Possibly unfamiliar by many before the outbreak of COVID-19, Vietnam being a small country just south of coastal China with a population size of 97 million has now earned its stripes as a winner against the invisible enemy that is causing a turmoil in the world. Just as how it managed to keep the SARS outbreak under control back in year 2003, the country once again has been praised by the World Health Organization (WHO) on the efficiency of its response measures in fighting the deadly virus. As of 14th April 2020, Vietnam has kept the total number of cases at only 266 with a fatality rate of zero.

Following the footsteps of countries like Philippines and Malaysia, the Prime Minister of Vietnam has mandated a strict social distancing throughout the country for 22 days. Restriction of such in multiple countries undeniably will leave a long-lasting impact on the prospects of the country.

While most industries are adversely impacted by the pandemic, it is apparent that the big winners are businesses that revolve around E-commerce, particularly those fulfilling the basic necessities of people, for instance food retail, food service and delivery businesses. A change in consumer behaviour can be observed when the switch to online grocery shopping from the typical wet markets or traditional retail stores is happening at an accelerated rate – 57% of Vietnamese consumers has proclaimed the switch to online shopping according to a March survey by Ipsos MORI. Apart from that, E-wallet services are also starting to gain momentum in this cash-based country following the advice of State Bank of Vietnam (SBV) to limit cash usage, in order to reduce the risk of infection.
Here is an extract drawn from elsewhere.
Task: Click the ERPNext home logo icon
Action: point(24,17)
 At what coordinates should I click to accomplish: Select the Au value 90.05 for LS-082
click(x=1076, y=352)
This shift from offline to online could be expected to stay even after the virus subsides. The reason is simple and straightforward – the number of phone subscribers have reached 129.5 million, and more than half of the country has access to internet. While the state of digital economy in the country poses a low-hanging fruit, the current pandemic acts as a trigger to push for higher adoption. Consumers having a taste of making purchases online during the period of strict social distancing are likely to value the convenience they could enjoy, forming a new habit of filling the carts with clicks. The growth in the E-commerce sector would in turn flourish the E-wallet sector, as this would be the only digital payment option for the unbanked population, which constitutes about 37% of Vietnamese adults.
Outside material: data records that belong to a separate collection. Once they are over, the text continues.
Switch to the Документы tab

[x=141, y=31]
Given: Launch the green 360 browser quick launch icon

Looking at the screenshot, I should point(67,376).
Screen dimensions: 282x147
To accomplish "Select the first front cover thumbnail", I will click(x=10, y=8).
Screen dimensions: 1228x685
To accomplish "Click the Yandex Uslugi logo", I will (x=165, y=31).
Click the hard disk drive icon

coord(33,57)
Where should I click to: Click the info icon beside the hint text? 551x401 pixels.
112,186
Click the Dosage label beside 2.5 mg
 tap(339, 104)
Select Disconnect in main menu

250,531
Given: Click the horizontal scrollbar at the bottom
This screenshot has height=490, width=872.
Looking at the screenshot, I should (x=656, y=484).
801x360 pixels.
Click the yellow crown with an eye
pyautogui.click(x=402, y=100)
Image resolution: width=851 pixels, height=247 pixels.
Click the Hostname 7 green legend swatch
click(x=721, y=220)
Looking at the macroeconomic level, Vietnam is a rising star as a manufacturing hub in Asia due to its low labour costs, attractive tax regime, geographical advantages and open trade policies. Even before the virus outbreak, many Vietnamese manufacturers have skillfully integrated themselves into the supply chain of Chinese firms that are relocating due to rising wages at home, particularly in industries which China wants to exit, in order to focus on higher-end products.

The supply chain disruptions caused by the pandemic have hit the world hard, noticing the over-reliance on China for production. Businesses could be expected to consider diversifying and relocating their supply chains out of China as they learn the importance of not to put all eggs in the same basket. This could eventually result in a shift in the global supply chains and investments. As such, Vietnam undoubtedly would be a big beneficiary, winning over foreign direct investments (FDI) in the foreseeable future. The accelerated movement of production facilities from China to Vietnam during the breakout of US-China trade war would serve as great precedence.
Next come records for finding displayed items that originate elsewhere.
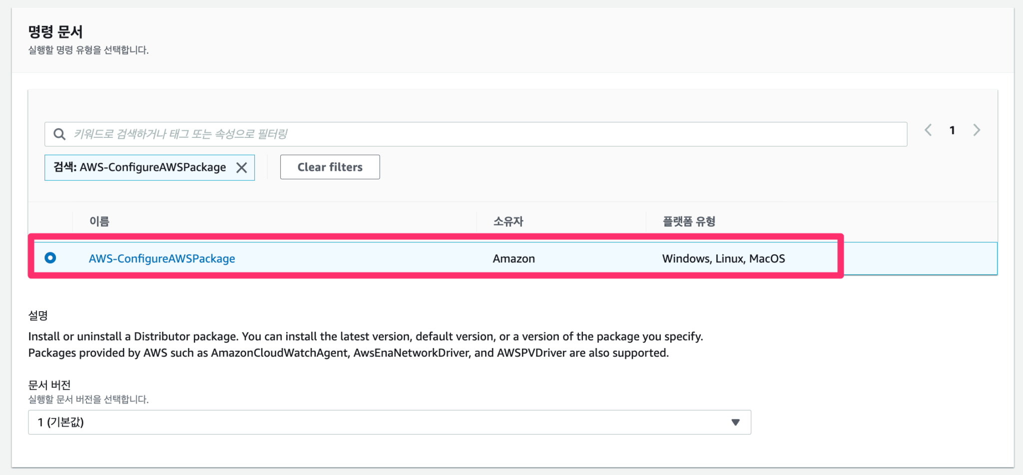Select the AWS-ConfigureAWSPackage radio button
Image resolution: width=1023 pixels, height=475 pixels.
tap(50, 258)
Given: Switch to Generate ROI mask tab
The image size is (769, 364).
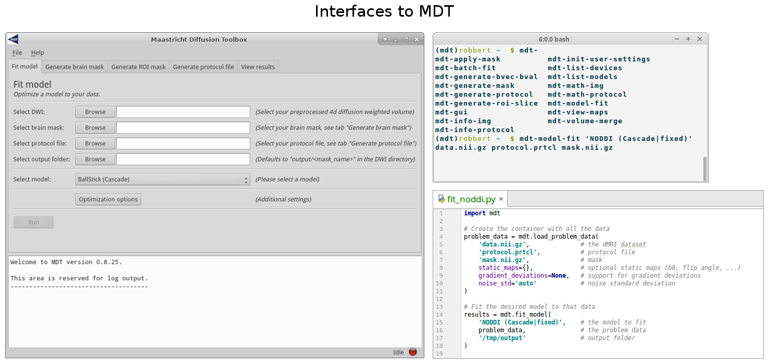Looking at the screenshot, I should pyautogui.click(x=138, y=67).
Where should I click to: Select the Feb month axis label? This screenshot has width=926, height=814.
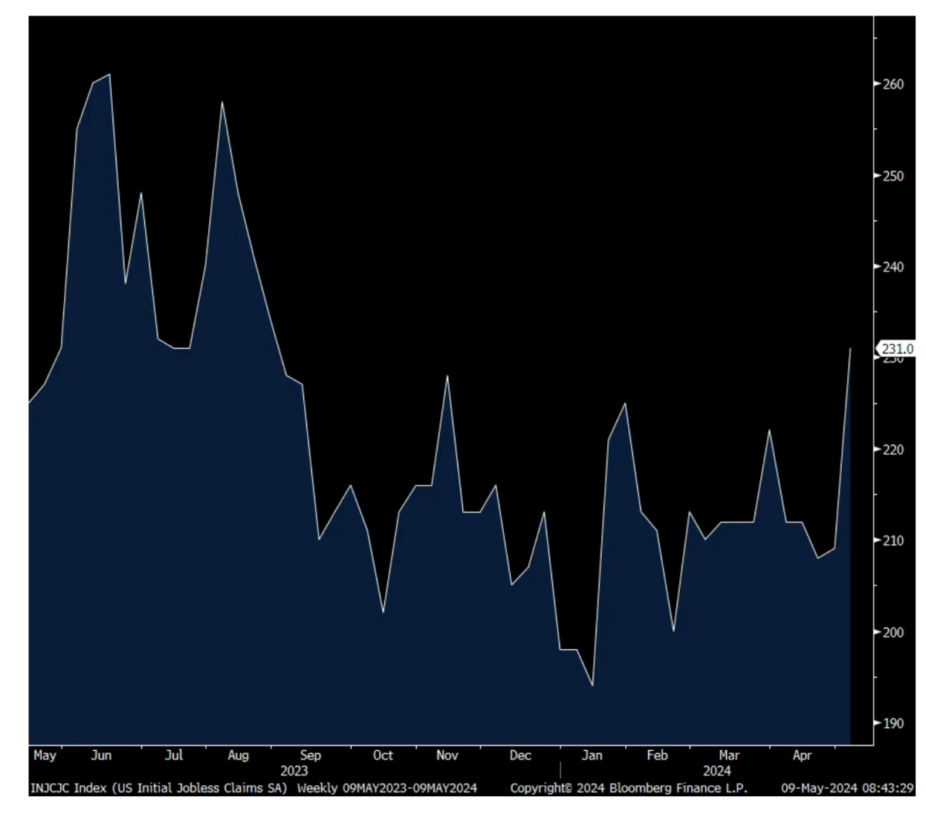tap(657, 755)
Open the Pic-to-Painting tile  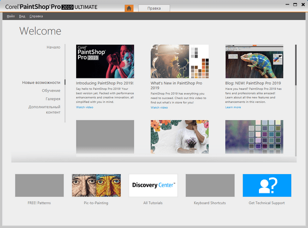pyautogui.click(x=96, y=186)
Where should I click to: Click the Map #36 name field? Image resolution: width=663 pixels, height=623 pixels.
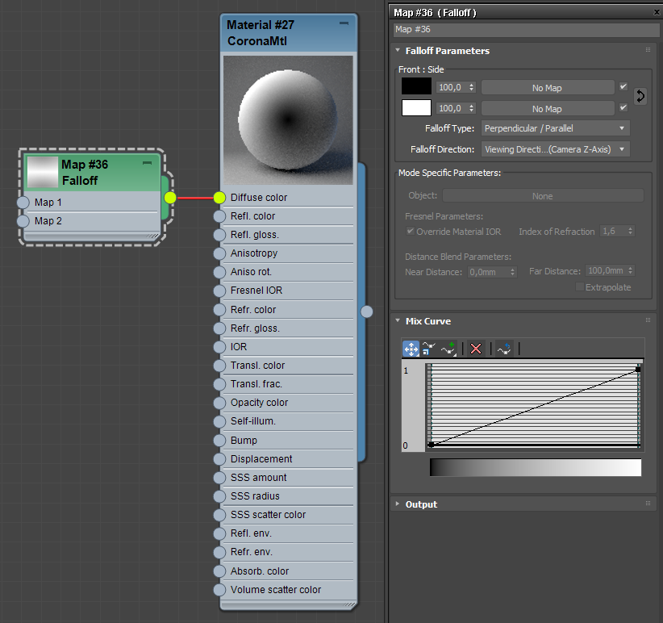[x=524, y=29]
Apart from the above, there are also other notable impacts or trends that are likely to remain after the situation returns to normalcy, for example remote working, remote healthcare, digital community and others. Having these online practices transitioned into a new norm would help Vietnam in upping the game of digitalization, while a surge in FDI for manufacturing would also boost the GDP growth of the country. All in all, despite the temporary damage to its economy, Vietnam will soon be back on the rise, moving a step nearer to the other more developed countries.